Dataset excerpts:

⁂

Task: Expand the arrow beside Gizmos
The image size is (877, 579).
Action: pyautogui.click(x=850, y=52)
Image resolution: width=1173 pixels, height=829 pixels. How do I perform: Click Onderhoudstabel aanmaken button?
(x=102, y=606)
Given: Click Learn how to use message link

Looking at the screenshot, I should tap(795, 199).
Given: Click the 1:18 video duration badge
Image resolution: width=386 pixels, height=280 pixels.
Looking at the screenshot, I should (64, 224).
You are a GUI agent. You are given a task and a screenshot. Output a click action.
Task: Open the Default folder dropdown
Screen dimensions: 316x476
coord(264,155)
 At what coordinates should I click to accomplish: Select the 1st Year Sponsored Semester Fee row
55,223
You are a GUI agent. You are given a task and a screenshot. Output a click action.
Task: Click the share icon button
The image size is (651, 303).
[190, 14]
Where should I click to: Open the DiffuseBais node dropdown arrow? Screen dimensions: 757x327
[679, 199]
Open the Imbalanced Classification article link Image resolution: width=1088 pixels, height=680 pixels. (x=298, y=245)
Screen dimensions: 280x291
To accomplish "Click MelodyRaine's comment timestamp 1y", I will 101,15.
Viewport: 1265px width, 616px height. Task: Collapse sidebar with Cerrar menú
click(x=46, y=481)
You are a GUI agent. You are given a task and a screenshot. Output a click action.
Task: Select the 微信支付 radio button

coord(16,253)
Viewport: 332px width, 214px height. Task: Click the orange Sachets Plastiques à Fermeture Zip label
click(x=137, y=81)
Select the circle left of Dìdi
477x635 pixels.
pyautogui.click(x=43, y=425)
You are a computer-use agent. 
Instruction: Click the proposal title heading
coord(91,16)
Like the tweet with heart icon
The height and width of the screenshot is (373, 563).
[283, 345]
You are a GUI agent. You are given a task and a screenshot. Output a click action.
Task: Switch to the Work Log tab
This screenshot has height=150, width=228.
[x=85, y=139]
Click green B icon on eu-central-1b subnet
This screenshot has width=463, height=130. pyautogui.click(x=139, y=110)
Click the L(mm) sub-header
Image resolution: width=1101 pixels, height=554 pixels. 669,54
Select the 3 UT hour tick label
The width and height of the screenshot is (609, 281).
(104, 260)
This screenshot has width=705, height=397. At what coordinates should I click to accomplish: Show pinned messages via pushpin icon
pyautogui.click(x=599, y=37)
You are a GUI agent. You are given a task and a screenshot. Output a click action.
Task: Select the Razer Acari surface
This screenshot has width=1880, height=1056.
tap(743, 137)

⁂

◆ WHAT NEEDS TO BE DONE
The records above must be retyped in full. Keep each one exactly as it is.

◆ EXERCISE RESULT
Task: Expand the arrow beside Gizmos
The image size is (877, 579).
Action: pyautogui.click(x=850, y=52)
Image resolution: width=1173 pixels, height=829 pixels. How do I perform: Click Onderhoudstabel aanmaken button?
(x=102, y=606)
Given: Click Learn how to use message link

Looking at the screenshot, I should tap(795, 199).
Given: Click the 1:18 video duration badge
Image resolution: width=386 pixels, height=280 pixels.
Looking at the screenshot, I should (64, 224).
You are a GUI agent. You are given a task and a screenshot. Output a click action.
Task: Open the Default folder dropdown
Screen dimensions: 316x476
coord(264,155)
 At what coordinates should I click to accomplish: Select the 1st Year Sponsored Semester Fee row
55,223
You are a GUI agent. You are given a task and a screenshot. Output a click action.
Task: Click the share icon button
The image size is (651, 303).
[190, 14]
Where should I click to: Open the DiffuseBais node dropdown arrow? Screen dimensions: 757x327
[679, 199]
Open the Imbalanced Classification article link Image resolution: width=1088 pixels, height=680 pixels. (x=298, y=245)
Screen dimensions: 280x291
To accomplish "Click MelodyRaine's comment timestamp 1y", I will 101,15.
Viewport: 1265px width, 616px height. Task: Collapse sidebar with Cerrar menú
click(x=46, y=481)
You are a GUI agent. You are given a task and a screenshot. Output a click action.
Task: Select the 微信支付 radio button

coord(16,253)
Viewport: 332px width, 214px height. Task: Click the orange Sachets Plastiques à Fermeture Zip label
click(x=137, y=81)
Select the circle left of Dìdi
477x635 pixels.
pyautogui.click(x=43, y=425)
You are a computer-use agent. 
Instruction: Click the proposal title heading
coord(91,16)
Like the tweet with heart icon
The height and width of the screenshot is (373, 563).
[283, 345]
You are a GUI agent. You are given a task and a screenshot. Output a click action.
Task: Switch to the Work Log tab
This screenshot has height=150, width=228.
[x=85, y=139]
Click green B icon on eu-central-1b subnet
This screenshot has width=463, height=130. pyautogui.click(x=139, y=110)
Click the L(mm) sub-header
Image resolution: width=1101 pixels, height=554 pixels. 669,54
Select the 3 UT hour tick label
The width and height of the screenshot is (609, 281).
(104, 260)
This screenshot has width=705, height=397. At what coordinates should I click to accomplish: Show pinned messages via pushpin icon
pyautogui.click(x=599, y=37)
You are a GUI agent. You are given a task and a screenshot. Output a click action.
Task: Select the Razer Acari surface
This screenshot has width=1880, height=1056.
tap(743, 137)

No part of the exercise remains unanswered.